While it is important to look at past data and learn from its analysis, there is greater potential in data when it can be used to show decision makers the exact actions they need to take and forecast the effect in the moment.  

Simply put, today’s marketers need to make data actionable, at all times.  

Aligning the business around dynamic data.

However, leadership’s buy-in to this kind of dynamic data is one thing. The next problem comes with the implementation of such a culture in the workplace.  

There is often disconnect between agencies, intelligence teams, and consultants working on strategy. And managers are forced to play office politics.  

HBR offers four steps to adopting a new business plan:

  1. manage talent differently,
  2. use competitive intelligence differently,
  3. work together, and
  4. study personal use of intelligence. 

In short, these steps should lead to altering the department, and company’s, culture to become more elastic, adaptable, and open to new ideas, creating a culture that not only encourages innovation, but precipitates it.

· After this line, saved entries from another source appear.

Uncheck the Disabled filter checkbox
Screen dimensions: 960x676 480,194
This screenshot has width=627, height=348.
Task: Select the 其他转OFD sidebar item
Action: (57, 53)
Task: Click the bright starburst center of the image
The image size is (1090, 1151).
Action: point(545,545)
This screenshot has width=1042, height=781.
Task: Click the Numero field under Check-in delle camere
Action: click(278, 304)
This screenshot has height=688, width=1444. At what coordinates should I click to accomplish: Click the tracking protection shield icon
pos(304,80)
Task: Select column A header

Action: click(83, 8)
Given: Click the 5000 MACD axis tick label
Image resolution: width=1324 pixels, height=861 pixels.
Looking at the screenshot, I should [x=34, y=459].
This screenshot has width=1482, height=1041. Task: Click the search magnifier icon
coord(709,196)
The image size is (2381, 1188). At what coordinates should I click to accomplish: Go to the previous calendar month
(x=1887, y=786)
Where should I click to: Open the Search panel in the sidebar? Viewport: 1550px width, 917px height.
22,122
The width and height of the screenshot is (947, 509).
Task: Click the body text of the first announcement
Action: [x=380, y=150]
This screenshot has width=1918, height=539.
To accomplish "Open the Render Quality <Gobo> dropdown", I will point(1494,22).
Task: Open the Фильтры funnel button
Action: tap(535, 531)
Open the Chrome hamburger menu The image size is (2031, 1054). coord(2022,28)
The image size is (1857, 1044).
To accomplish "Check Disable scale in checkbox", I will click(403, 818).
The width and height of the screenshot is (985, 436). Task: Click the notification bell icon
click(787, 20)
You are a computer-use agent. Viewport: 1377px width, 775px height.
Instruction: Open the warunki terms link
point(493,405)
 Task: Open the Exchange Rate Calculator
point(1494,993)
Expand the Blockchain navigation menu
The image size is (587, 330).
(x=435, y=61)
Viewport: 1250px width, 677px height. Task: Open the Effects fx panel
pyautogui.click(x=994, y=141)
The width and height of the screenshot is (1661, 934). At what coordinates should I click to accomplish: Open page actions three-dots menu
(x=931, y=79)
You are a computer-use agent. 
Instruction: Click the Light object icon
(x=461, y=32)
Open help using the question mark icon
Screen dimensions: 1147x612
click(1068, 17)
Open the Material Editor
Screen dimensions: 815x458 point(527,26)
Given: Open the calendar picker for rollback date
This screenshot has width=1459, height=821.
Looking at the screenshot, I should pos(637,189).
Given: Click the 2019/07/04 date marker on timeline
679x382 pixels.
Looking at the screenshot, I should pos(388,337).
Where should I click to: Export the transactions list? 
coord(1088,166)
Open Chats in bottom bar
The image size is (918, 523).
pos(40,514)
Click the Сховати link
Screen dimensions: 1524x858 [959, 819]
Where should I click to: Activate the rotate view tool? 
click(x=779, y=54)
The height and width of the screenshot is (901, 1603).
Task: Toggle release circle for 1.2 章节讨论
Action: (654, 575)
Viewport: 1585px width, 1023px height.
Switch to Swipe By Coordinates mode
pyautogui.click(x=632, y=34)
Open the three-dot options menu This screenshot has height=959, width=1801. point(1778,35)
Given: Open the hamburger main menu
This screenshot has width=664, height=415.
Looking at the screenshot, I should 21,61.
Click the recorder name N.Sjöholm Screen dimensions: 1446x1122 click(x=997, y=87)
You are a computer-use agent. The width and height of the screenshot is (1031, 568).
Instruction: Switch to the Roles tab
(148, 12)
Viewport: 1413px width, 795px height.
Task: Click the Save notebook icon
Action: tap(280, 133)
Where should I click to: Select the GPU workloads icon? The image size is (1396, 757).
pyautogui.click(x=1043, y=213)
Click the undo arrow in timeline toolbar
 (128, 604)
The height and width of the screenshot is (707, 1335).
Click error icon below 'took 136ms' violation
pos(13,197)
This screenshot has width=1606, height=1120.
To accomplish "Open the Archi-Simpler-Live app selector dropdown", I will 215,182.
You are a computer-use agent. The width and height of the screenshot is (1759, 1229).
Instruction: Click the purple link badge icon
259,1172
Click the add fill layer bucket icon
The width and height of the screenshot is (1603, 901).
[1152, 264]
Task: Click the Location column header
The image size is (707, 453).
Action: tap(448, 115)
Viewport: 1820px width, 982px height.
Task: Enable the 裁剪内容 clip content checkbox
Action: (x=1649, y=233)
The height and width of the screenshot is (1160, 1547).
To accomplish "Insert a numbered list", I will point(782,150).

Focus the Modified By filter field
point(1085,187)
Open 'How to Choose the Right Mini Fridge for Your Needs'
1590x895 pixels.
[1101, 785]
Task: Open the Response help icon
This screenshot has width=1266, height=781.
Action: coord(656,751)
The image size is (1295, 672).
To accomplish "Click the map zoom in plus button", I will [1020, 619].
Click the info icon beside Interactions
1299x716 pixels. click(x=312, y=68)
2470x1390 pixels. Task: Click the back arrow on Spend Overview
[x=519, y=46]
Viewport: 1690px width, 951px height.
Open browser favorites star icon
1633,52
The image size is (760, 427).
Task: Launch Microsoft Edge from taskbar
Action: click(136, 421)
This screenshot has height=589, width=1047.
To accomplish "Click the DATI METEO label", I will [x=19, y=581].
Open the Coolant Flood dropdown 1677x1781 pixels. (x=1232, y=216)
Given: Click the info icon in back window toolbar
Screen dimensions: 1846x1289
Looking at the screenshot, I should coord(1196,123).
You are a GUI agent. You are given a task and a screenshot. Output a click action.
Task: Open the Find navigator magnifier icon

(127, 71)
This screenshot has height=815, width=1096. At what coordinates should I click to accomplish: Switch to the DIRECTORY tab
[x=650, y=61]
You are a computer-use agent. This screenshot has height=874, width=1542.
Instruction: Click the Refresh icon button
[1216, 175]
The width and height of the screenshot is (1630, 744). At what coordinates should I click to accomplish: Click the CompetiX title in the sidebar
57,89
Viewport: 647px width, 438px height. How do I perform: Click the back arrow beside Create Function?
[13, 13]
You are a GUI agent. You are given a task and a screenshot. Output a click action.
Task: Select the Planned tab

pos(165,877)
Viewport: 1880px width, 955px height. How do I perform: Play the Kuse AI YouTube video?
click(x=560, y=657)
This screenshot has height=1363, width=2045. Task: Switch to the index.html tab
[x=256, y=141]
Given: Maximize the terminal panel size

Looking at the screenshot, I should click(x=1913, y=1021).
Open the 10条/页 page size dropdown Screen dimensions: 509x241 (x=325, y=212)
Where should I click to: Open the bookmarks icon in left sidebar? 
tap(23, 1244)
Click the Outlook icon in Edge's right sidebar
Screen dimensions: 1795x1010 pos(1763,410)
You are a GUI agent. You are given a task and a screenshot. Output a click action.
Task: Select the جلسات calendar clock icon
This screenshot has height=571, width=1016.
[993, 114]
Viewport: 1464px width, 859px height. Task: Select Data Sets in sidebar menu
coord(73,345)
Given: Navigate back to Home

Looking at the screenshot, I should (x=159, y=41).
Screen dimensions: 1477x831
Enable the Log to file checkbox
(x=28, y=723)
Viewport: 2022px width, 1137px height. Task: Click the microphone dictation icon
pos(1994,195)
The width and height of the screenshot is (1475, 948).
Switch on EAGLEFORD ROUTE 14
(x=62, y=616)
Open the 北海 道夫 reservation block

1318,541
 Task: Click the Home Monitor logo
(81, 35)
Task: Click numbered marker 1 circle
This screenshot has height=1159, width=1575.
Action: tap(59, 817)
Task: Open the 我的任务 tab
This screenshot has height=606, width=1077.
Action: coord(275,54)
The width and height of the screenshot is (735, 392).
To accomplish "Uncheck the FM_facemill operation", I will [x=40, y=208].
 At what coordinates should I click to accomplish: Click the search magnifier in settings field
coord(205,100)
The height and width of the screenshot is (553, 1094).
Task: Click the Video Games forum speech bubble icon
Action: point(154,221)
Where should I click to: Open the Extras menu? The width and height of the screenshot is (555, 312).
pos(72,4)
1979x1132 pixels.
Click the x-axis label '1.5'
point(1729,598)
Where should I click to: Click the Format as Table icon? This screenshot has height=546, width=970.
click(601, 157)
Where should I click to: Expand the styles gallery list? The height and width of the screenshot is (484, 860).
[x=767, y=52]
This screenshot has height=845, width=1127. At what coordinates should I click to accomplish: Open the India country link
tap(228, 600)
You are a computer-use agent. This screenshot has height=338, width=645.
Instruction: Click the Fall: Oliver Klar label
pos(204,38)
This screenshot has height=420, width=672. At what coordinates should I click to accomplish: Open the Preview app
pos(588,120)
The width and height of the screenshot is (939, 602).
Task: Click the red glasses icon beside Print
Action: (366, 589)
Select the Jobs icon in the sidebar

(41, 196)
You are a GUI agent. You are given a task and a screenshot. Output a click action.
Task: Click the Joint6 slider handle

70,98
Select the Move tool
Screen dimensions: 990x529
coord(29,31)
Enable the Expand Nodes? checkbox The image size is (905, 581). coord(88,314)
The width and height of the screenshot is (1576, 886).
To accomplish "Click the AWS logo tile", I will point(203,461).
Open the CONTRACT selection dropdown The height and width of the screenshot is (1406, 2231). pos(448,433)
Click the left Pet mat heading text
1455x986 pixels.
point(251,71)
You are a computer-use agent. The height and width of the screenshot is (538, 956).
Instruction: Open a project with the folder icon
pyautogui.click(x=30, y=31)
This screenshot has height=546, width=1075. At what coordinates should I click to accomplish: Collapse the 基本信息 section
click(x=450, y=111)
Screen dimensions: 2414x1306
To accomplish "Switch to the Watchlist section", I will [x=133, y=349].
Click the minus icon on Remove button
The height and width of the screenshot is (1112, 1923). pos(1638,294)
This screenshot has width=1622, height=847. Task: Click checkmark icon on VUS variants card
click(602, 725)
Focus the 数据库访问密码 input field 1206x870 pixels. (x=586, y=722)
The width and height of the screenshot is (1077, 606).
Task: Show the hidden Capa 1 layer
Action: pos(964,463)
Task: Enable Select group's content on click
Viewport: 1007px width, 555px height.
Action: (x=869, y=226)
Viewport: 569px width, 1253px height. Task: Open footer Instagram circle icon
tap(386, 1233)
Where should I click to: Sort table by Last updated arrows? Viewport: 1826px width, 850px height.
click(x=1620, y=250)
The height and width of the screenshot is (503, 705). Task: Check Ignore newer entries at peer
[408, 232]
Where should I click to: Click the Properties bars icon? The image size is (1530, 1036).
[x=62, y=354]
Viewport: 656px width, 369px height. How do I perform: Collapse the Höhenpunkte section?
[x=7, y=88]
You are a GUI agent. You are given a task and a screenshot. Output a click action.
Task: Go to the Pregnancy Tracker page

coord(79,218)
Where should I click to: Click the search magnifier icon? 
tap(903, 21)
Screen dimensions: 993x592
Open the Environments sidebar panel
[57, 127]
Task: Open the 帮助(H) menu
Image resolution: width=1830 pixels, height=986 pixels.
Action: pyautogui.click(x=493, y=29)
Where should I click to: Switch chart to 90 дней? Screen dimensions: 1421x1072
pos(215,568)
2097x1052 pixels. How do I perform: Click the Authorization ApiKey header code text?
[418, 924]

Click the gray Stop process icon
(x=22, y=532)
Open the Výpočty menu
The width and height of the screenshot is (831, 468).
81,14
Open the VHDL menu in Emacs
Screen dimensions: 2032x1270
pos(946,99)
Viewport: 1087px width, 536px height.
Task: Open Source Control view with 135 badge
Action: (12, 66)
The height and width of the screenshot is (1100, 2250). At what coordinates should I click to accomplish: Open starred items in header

Institutional barriers must be abandoned for open collaboration between decision-making leaders and intelligence analysts. Actionable data is only as action-oriented as the company that harnesses it.  

If a corporate culture is one that ignores the new insights offered, then there is no benefit or ROI associated with actionable data.

Big data is useless until it is properly analyzed and becomes actionable.  Having big data leaves decision makers ultimately making a good or poor choice based on the past, ignoring present market conditions, competitive intelligence, and trends.  

Moreover, the data is often used for the creation of static business plans and rigid strategies, leaving little room for adaptation. Harvard Business Review concluded that data and analytics shouldn’t be about “making hindsight 20-20.”  In reality, it should be about making insight and foresight 20-20.

Knowing exactly what actions to take based on sophisticated analysis results in unprecedented ROI. It equips us all with the ability to optimize an entire go-to-market strategy, from research and development to sales and marketing.  

It is absolutely imperative that marketers’ strategies, and the platforms they use to execute these strategies, reflect today’s dynamic marketplace. If not, their companies will be wondering why they’ve achieved irrelevance.